> **Problem statement**
Write the next part of the passage on observational studies below, starting right after its final sentence.

== Supplied passage ==

An observational study is an empirical investigation of treatment effect when randomized experimentation is not ethical or feasible (Rosenbaum 2009). Observational studies are common in real life due to the following reasons: a) randomization is not feasible due to the ethical or financial reason; b) data are collected from survey or other resources where the object and design of the study has not been determined (e.g. retrospective study using administrative records); c) little knowledge on the given region so that some preliminary studies of observational data are conducted to formulate hypotheses to be tested in subsequent experiments. When statistical analysis are done using observational studies, the following issues need to be considered: a) the lack of randomization may lead to a selection bias; b) representativeness of sampling with respect to the problem under consideration (e.g. study of factors influencing a rare disease using a nationally representative survey with respective to race, income, and gender but not with respect to the rare disease condition).We will use the following sample to illustrate the challenges of observational studies and possible mitigation measures.

===
== Dataset entries ==

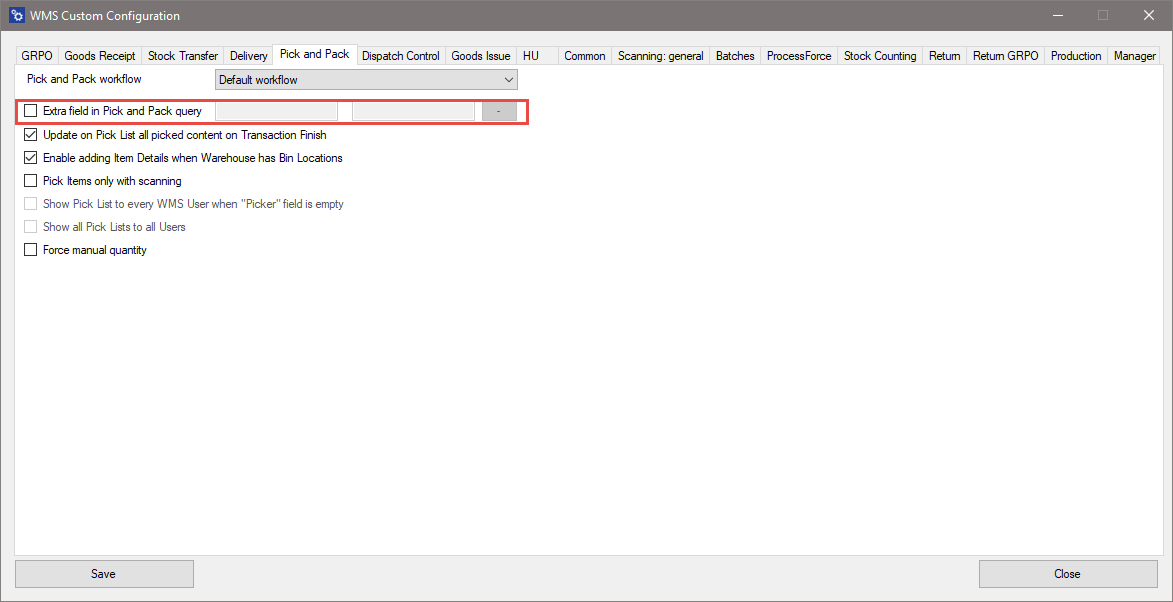Select the Scanning: general tab
This screenshot has width=1173, height=602.
[x=661, y=56]
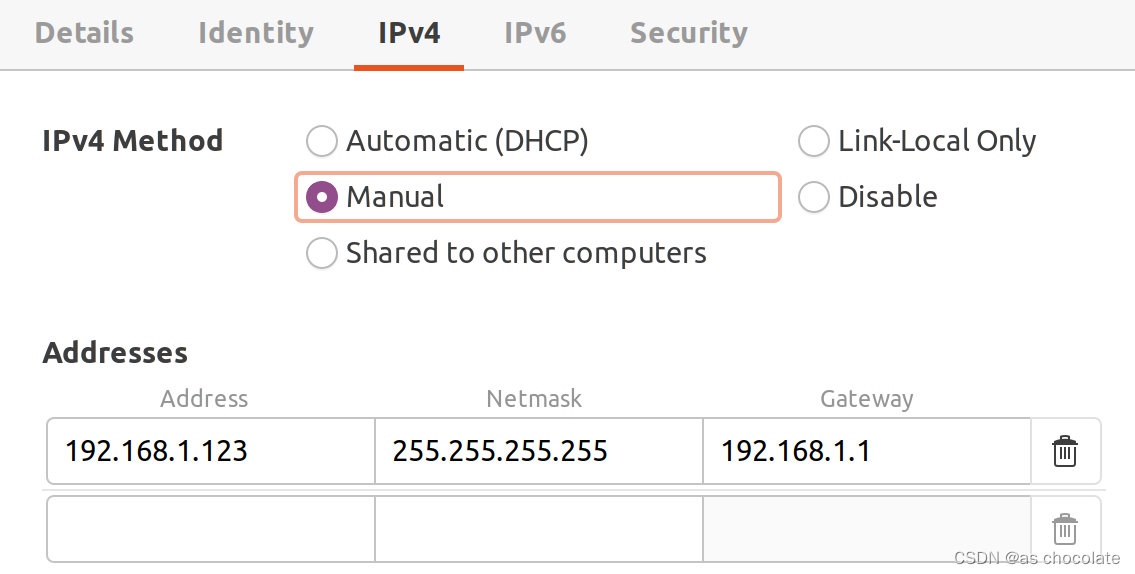Click the Gateway field showing 192.168.1.1
This screenshot has height=574, width=1135.
(x=866, y=451)
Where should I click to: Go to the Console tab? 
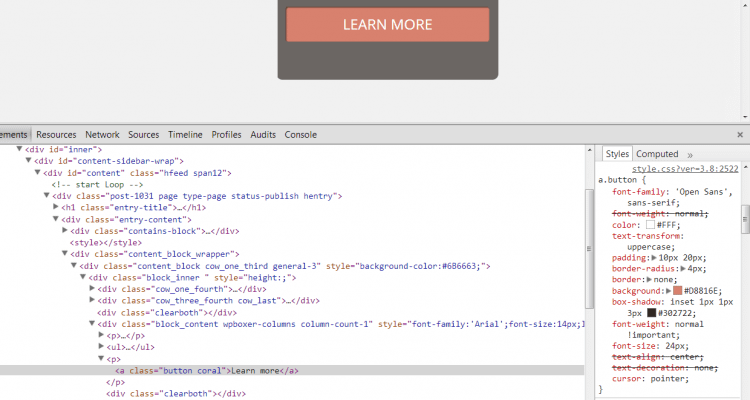(301, 134)
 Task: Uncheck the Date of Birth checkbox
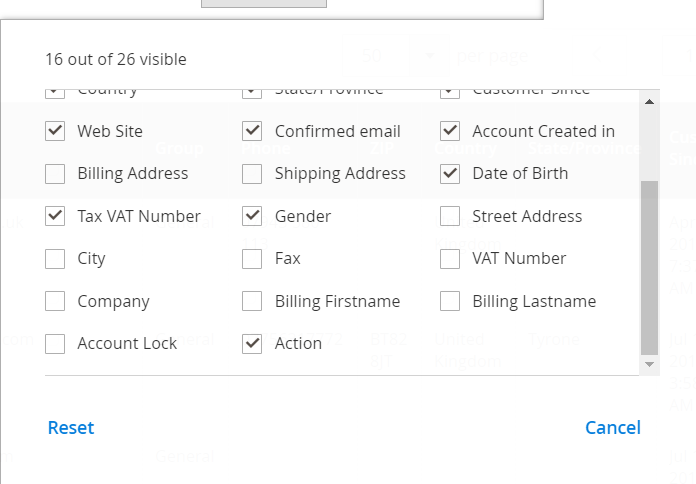450,174
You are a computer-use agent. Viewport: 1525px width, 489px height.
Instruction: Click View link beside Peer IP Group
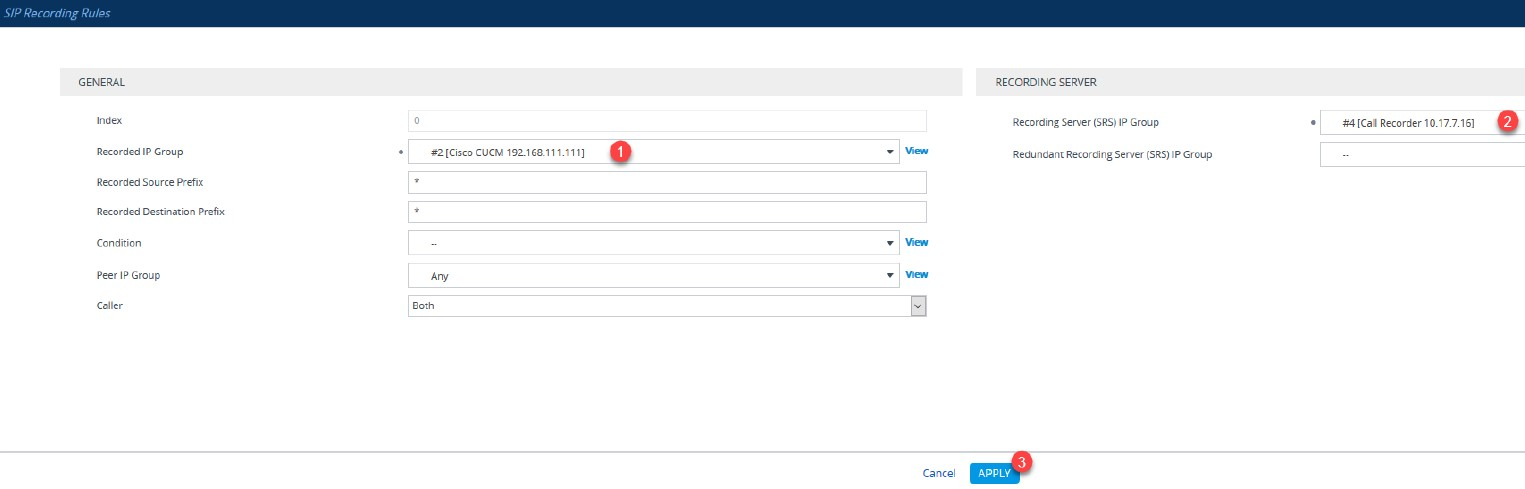coord(916,274)
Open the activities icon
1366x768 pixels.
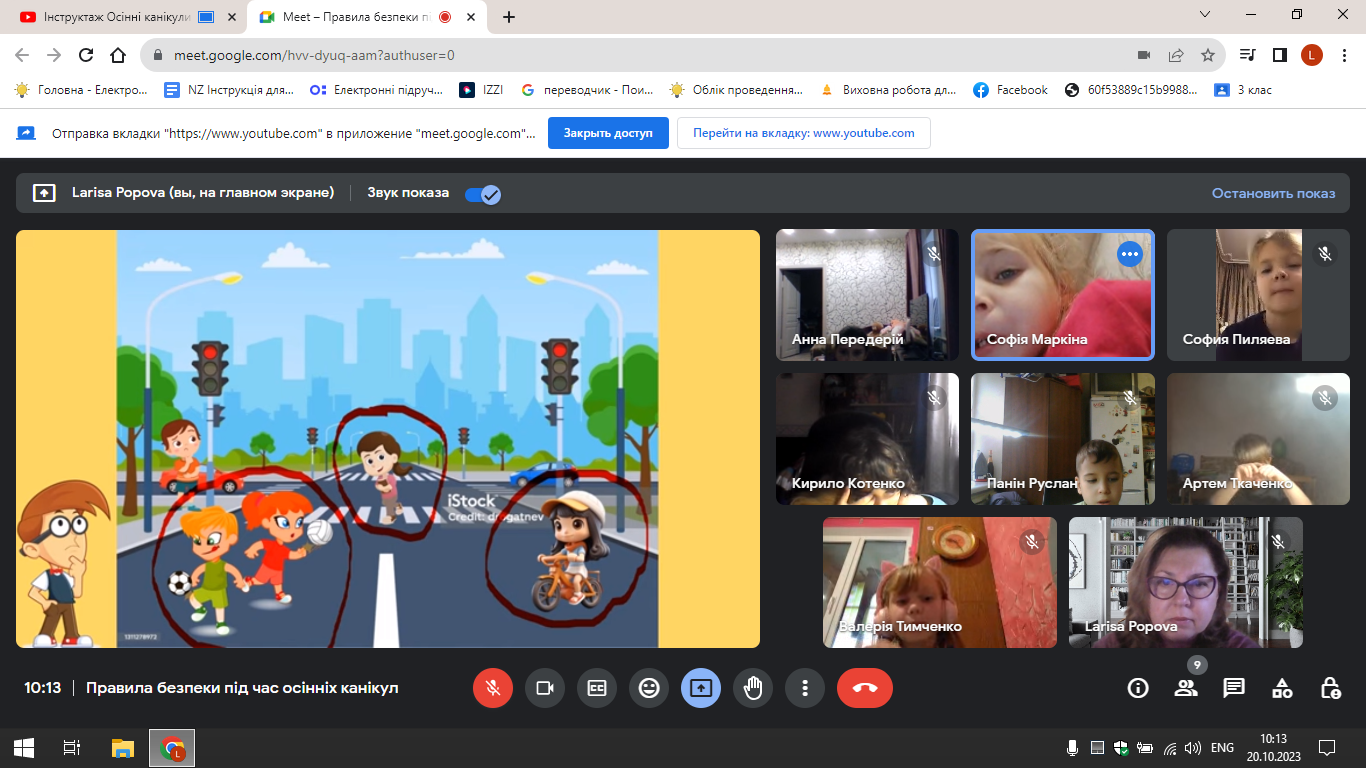click(1282, 688)
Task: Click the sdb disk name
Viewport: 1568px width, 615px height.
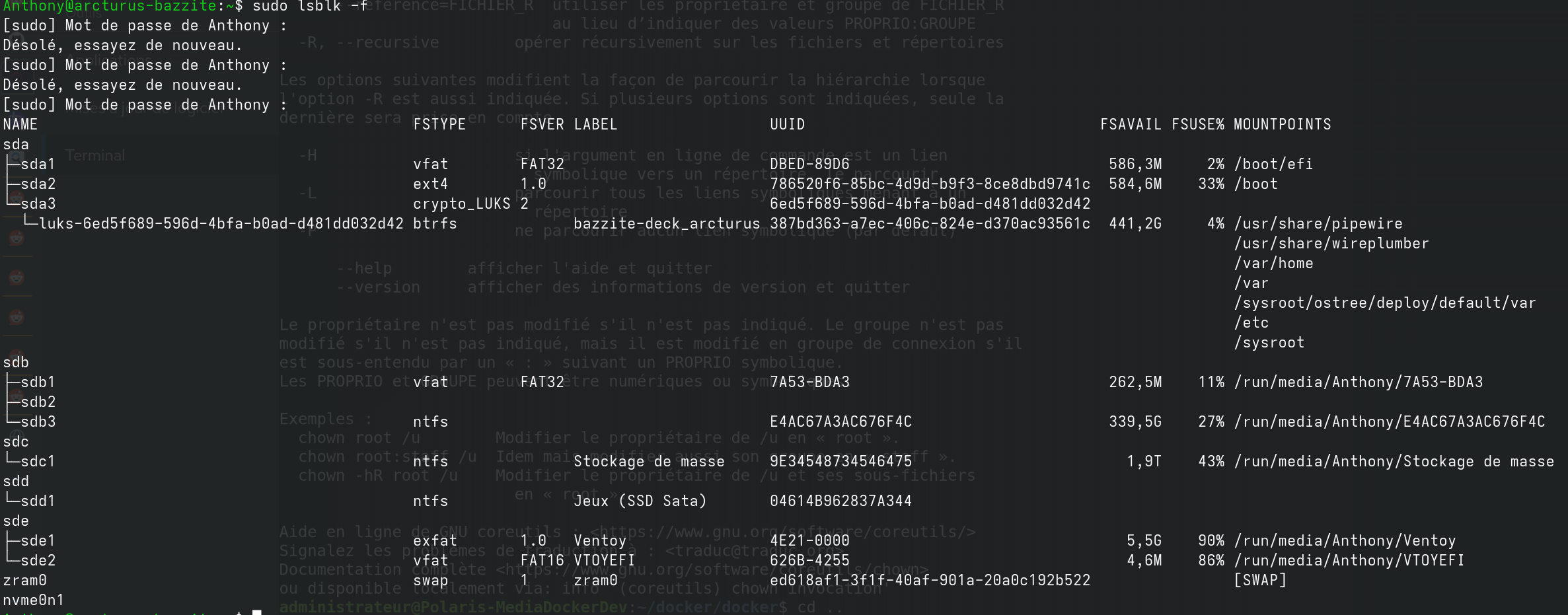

===

> **Reply**
Our example is based on the study by Lalonde (1986), which evaluated the impact of job training on the earnings improvement of low-skilled workers in 1970's (In Paper 1 section 1.5.2, we will discuss this data set in more detail). The treatment effect estimated from the observational study was quite different from the one obtained using the baseline randomized "National Supported Work (NSW) Experiment" carried out in the mid-1970's. Now we understand the treatment effect which is the impact of job training. Selection bias may contaminate the treatment effect, in other words, workers who receive the job training may be fundamentally different from those who do not. Furthermore, the sample of control group selected for observational study by Lalonde may not represent the sample of control group from the original NSW experiment.
In this study, we address the issue of lack of randomization by applying a new matching algorithm (Outlier First Matching, OFM) which can be used in conjunction with the Propensity Score Analysis (PSA) or other similar methods to achieve the convincible treatment effect estimation in observational studies.
This dissertation consists of three papers.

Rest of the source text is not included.